> Extract:
So how did these two VAD studies define HIT? Unfortunately neither study provided sufficient clinical information (particularly the temporal features of platelet count decline in relation to heparin administration) to determine whether the thrombocytopenia began (or was exacerbated) 5 or more days after beginning heparin. Both studies did assess whether there were functional (platelet-activating) antibodies, using the heparin-induced platelet activation test [19, 20]. Indeed, in the study by Schenk and coworkers [5], there was a marked difference in the risk of thrombotic events if the EIA-positive patients also had a positive heparin-induced platelet activation test, calling into question the utility of the EIA test in this setting.
So is there really a higher frequency of clinically-important HIT in patients with VAD? There is no doubt that these patients frequently have both multifactorial thrombocytopenia and anti-PF4/polyanion antibodies. However, based on the lack of specificity of available diagnostic tests, we would argue that most patients with these characteristics do not have HIT; their "HIT antibodies" are not clinically relevant and their thrombocytopenia can be attributed to their underlying disease. Diagnostic specificity of the platelet activation assays is greatest if the threshold for regarding a test as positive is set sufficiently high (eg, >80% serotonin release). A greater appreciation of the complexities of diagnosing HIT in patients with VAD is relevant to other critically-ill patient populations, in which the diagnostic challenge is to distinguish HIT from the common concurrence of thrombocytopenia in a patient with clinically irrelevant anti-PF4/polyanion antibodies.
Perhaps this discussion has become too academic and insufficiently practical. After all, HIT is an important complication in VAD patients (whether its true frequency is 2% or 10%). However, given the frequent consideration of HIT in such patients, considerable health care resources are being consumed in the evaluation of thrombocytopenia, irrespective of what the ultimate diagnosis is in any given patient. The time is ripe to develop and to evaluate appropriate management strategies for this problem.

> What is being asked: Retype the passage on diagnosing HIT in VAD patients word for word.

> Material provided:
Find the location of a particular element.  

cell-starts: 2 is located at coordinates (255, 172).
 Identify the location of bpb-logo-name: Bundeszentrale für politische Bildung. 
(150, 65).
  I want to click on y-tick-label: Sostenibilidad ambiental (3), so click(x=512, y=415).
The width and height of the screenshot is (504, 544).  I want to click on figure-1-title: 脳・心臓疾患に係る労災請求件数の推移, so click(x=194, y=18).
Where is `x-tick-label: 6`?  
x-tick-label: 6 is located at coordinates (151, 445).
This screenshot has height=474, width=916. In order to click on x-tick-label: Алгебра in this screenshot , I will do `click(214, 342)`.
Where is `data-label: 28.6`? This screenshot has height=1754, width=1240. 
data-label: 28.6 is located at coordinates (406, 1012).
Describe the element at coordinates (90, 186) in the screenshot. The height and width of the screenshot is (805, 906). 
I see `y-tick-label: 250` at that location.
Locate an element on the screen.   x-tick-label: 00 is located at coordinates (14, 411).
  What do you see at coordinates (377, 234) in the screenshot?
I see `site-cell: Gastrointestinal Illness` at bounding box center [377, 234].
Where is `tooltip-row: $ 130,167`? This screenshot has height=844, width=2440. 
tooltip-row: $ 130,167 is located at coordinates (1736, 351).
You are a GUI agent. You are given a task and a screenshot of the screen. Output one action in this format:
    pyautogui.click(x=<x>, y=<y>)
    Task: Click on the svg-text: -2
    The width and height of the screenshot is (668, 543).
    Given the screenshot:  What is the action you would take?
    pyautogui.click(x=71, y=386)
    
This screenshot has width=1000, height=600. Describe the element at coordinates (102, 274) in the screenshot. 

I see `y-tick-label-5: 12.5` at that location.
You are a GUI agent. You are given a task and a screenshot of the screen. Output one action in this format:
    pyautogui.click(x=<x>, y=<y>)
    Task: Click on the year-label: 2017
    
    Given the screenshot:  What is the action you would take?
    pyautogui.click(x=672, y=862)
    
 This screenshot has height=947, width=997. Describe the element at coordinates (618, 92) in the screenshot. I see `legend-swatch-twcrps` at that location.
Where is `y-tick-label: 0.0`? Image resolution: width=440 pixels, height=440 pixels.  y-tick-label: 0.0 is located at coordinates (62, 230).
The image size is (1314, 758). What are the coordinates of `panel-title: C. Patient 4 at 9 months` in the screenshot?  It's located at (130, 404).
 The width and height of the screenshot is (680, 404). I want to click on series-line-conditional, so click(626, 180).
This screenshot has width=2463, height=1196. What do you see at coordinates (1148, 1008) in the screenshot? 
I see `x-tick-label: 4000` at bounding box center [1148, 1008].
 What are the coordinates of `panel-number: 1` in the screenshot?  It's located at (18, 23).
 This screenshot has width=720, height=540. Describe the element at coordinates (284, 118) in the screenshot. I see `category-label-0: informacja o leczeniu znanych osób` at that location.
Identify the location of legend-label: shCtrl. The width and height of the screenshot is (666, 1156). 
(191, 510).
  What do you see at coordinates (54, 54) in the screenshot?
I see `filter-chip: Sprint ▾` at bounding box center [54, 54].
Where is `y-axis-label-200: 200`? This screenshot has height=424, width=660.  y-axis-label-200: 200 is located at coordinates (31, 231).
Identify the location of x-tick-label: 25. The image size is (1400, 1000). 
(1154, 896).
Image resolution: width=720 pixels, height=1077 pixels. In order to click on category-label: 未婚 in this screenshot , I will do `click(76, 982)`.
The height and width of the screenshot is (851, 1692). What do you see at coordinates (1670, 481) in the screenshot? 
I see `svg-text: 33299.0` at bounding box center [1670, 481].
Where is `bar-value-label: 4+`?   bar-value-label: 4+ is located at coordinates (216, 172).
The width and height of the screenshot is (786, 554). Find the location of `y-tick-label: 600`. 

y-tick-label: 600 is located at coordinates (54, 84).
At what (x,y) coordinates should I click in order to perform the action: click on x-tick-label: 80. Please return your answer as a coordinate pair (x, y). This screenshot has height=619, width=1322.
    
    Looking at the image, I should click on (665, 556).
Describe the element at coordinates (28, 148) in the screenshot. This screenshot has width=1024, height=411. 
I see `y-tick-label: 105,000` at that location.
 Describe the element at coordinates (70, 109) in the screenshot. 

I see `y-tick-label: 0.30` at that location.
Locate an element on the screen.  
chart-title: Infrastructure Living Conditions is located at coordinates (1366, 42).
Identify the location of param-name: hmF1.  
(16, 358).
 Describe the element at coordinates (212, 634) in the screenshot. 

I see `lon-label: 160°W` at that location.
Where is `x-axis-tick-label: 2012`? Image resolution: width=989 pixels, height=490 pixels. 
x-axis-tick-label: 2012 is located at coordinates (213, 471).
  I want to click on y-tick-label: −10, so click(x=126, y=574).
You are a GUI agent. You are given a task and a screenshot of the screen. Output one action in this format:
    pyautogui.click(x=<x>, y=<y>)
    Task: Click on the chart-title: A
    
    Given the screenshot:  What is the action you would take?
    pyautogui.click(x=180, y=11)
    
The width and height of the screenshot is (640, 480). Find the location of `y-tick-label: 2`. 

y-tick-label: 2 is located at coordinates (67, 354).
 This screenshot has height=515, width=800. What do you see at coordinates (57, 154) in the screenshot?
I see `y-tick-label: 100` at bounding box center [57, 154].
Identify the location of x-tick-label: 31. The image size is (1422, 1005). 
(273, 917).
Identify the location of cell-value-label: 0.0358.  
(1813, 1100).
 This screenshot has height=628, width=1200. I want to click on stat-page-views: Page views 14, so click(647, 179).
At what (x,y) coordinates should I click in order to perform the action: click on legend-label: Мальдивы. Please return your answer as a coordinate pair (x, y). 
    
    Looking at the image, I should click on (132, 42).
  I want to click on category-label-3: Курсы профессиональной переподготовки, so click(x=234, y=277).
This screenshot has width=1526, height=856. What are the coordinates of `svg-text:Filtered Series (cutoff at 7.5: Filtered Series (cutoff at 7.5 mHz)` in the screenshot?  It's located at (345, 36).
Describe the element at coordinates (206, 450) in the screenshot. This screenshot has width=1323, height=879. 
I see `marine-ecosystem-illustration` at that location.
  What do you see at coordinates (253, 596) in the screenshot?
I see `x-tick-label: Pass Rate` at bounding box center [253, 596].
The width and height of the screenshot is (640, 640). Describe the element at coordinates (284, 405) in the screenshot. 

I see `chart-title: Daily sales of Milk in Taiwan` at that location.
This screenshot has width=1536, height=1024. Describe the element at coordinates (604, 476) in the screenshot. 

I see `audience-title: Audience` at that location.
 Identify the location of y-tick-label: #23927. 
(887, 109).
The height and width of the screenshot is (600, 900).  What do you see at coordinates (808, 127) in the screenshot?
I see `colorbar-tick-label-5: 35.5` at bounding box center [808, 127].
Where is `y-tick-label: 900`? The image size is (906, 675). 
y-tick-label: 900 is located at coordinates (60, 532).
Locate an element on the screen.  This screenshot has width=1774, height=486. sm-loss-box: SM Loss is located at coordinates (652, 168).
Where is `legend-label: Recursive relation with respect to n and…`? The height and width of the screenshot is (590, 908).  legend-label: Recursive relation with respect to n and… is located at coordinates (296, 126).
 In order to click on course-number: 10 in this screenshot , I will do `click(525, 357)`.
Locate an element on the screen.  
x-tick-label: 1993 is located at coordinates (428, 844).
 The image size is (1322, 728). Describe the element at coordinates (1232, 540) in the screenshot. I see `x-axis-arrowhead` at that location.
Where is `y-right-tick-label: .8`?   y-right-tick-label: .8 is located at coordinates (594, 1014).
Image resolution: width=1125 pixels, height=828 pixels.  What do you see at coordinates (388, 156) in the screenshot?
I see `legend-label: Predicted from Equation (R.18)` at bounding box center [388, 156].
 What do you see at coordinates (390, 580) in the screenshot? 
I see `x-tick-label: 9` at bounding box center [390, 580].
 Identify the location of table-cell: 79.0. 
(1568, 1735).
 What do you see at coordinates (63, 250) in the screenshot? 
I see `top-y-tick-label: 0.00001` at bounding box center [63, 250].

> Response area:
So how did these two VAD studies define HIT? Unfortunately neither study provided sufficient clinical information (particularly the temporal features of platelet count decline in relation to heparin administration) to determine whether the thrombocytopenia began (or was exacerbated) 5 or more days after beginning heparin. Both studies did assess whether there were functional (platelet-activating) antibodies, using the heparin-induced platelet activation test [19, 20]. Indeed, in the study by Schenk and coworkers [5], there was a marked difference in the risk of thrombotic events if the EIA-positive patients also had a positive heparin-induced platelet activation test, calling into question the utility of the EIA test in this setting.
So is there really a higher frequency of clinically-important HIT in patients with VAD? There is no doubt that these patients frequently have both multifactorial thrombocytopenia and anti-PF4/polyanion antibodies. However, based on the lack of specificity of available diagnostic tests, we would argue that most patients with these characteristics do not have HIT; their "HIT antibodies" are not clinically relevant and their thrombocytopenia can be attributed to their underlying disease. Diagnostic specificity of the platelet activation assays is greatest if the threshold for regarding a test as positive is set sufficiently high (eg, >80% serotonin release). A greater appreciation of the complexities of diagnosing HIT in patients with VAD is relevant to other critically-ill patient populations, in which the diagnostic challenge is to distinguish HIT from the common concurrence of thrombocytopenia in a patient with clinically irrelevant anti-PF4/polyanion antibodies.
Perhaps this discussion has become too academic and insufficiently practical. After all, HIT is an important complication in VAD patients (whether its true frequency is 2% or 10%). However, given the frequent consideration of HIT in such patients, considerable health care resources are being consumed in the evaluation of thrombocytopenia, irrespective of what the ultimate diagnosis is in any given patient. The time is ripe to develop and to evaluate appropriate management strategies for this problem.